Advanced Technology Screening has been the workhorse of the checkpoint, says Golden. These machines give the TSA huge capabilities in terms of multi-view capability, advanced imaging technologies, and automated detection. New whole-body imaging technology gives TSA “phenomenal capabilities” despite the privacy issues the technology raises.
Baggage screening technology improvements have also been made which have reduced false alarm rates and improved image quality and detection, says Golden.
TSA’s Systems Integration Facility (TSIF), opening in December, is a testing facility which contains a full inline system to simulate an airport environment and a small cargo area to test cargo technology as well, explains Golden.
“We have also been trying to harmonize with our partners overseas,” explains Golden regarding international security standards. “Just recently, we have signed a number of agreements with our European Union partners; for the first time we are actually able to share classified data, so we can start harmonizing.”
Airports are in the business of human beings, and they have to find a way to understand how they are going to deal with this global challenge, says Monhla Hlahla, CEO of the Airports Company South Africa. Hlahla backed her claim with the fact that airports facilitated about 4.7 billion passengers worldwide in 2007.
Strengthening the weakest link, as Hlahla relates, includes thinking of civil aviation as a network, making aviation security an integral part of national and global security, a call for innovation in ICAO and strategy review, and taking a system view to the problem by seeking to maximize strategy.
“I believe that we must incentivize ICAO and government,” says Hlahla. “Together, our views on security must stop being just about a new screening tube, or new automatic technology. It’s got to be very systemic; we should approach it the way we approach our businesses, otherwise, the smaller airports in the world will grow in their weakness.”
Tim Anderson of Minneapolis St-Paul International Airport stresses the importance of creating equilibrium. Anderson calls for analyzing state government funding versus industry funding, system needs versus budget reductions, reality versus expectations, human factors versus technology, and security versus privacy.

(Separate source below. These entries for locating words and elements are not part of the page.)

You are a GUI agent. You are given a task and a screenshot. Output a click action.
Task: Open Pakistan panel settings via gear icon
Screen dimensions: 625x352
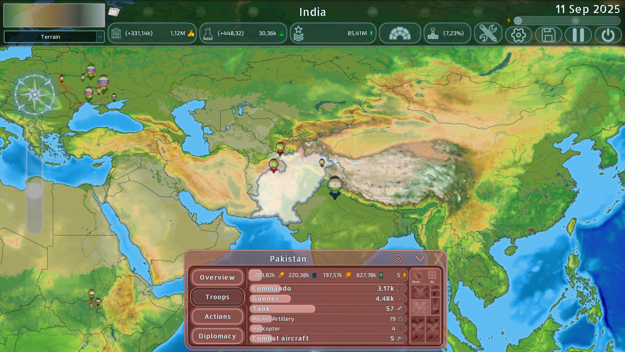click(398, 258)
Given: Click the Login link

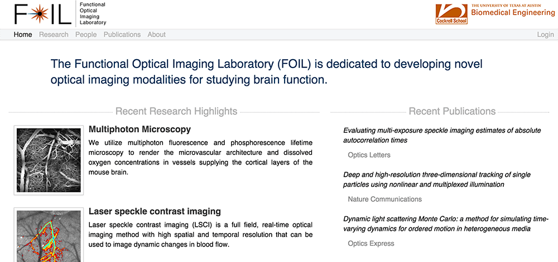Looking at the screenshot, I should tap(545, 35).
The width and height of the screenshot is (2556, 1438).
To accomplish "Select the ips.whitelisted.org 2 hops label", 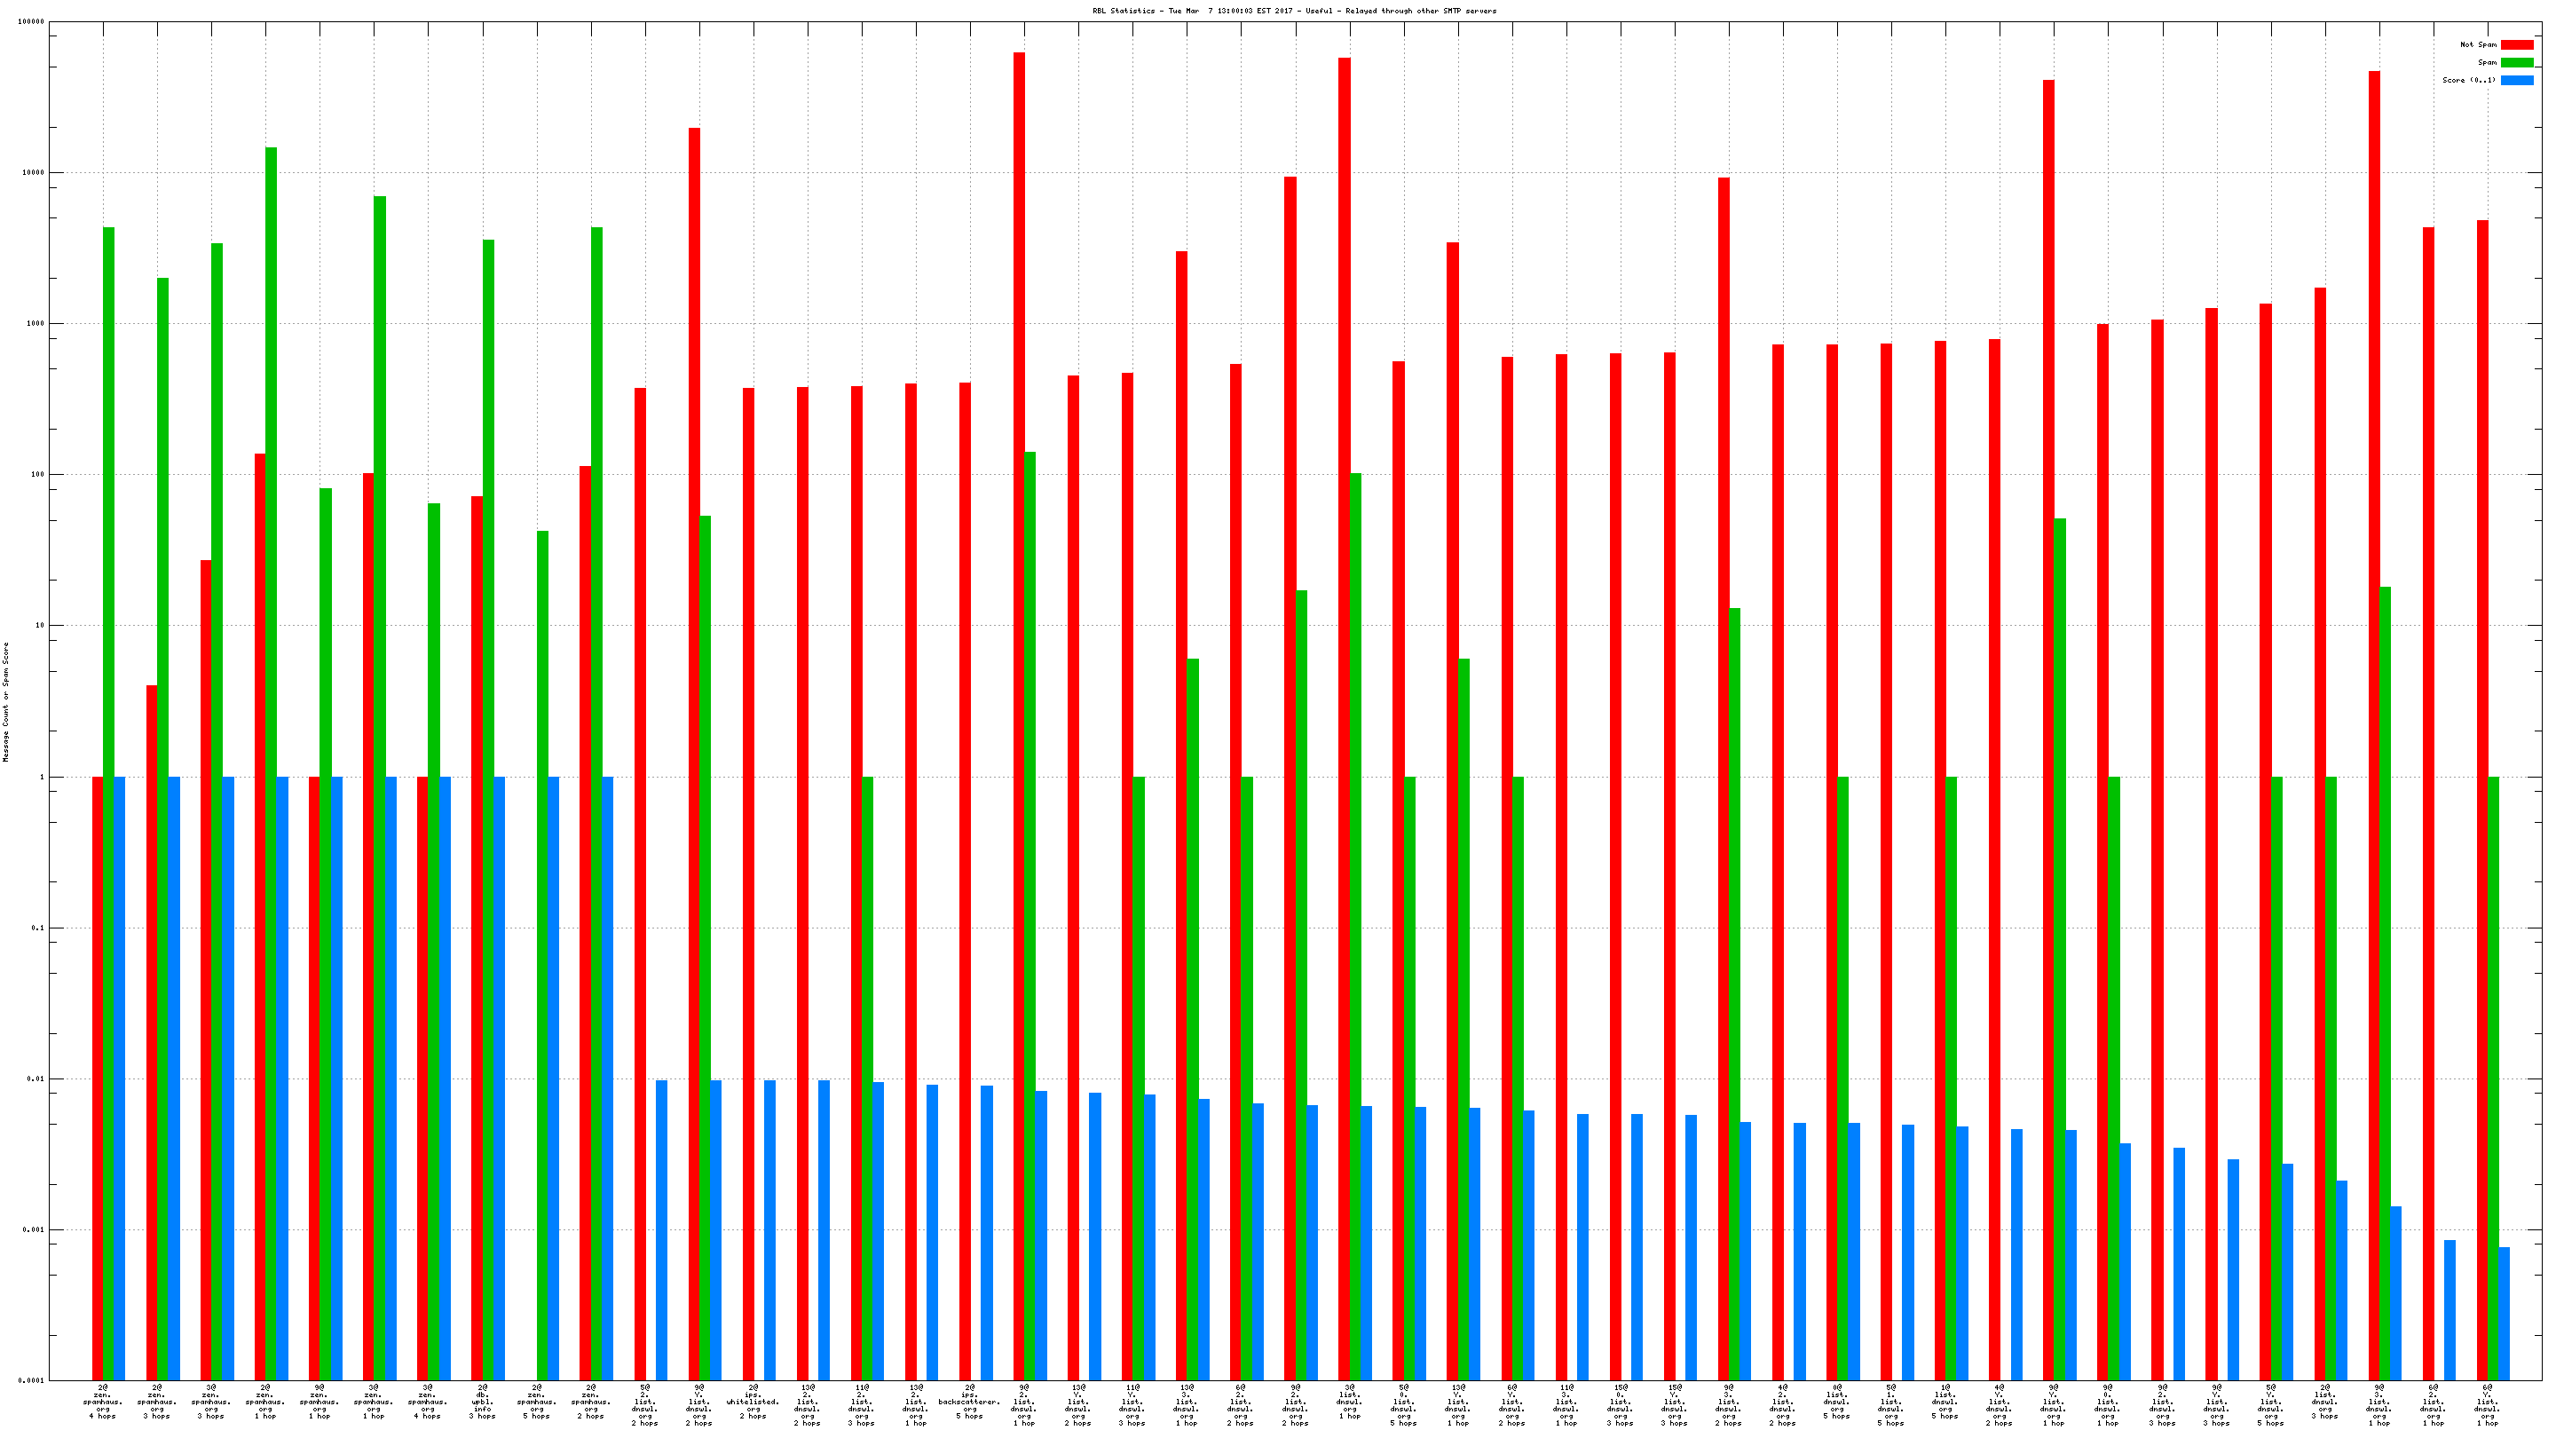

“The new normal, as I see it, is the same as the new trend that we have, and that’s in trying to develop a balance amongst a number of different things regarding security,” says Anderson. “Creating that balance is not very easy.”
As far as funding goes, Anderson believes that if we have an ongoing war on terrorism, than it should be the national governments and the states that provide the funding, not the airports. Anderson adds that ACI’s position on the issue is clear: Aviation security is part of a national security.
“It is the state and its foreign policies that are a target of terrorism; airports are simply the stage upon which that is acted,” said Anderson.
Theresa Coutu, director for Jacobs Consultancy, echoes Hlahla’s remarks on strategy relating that airports need to implement a common approach to flexible solutions with strategic analysis.
Coutu says airports must broaden their perspective and push for international standards. “Sustainable security solutions need to be developed and adapted regularly using strategic planning and analysis that finds the sweet spot for maximizing investments…, and sustainable security solutions need to also address non-security issues,” says Coutu.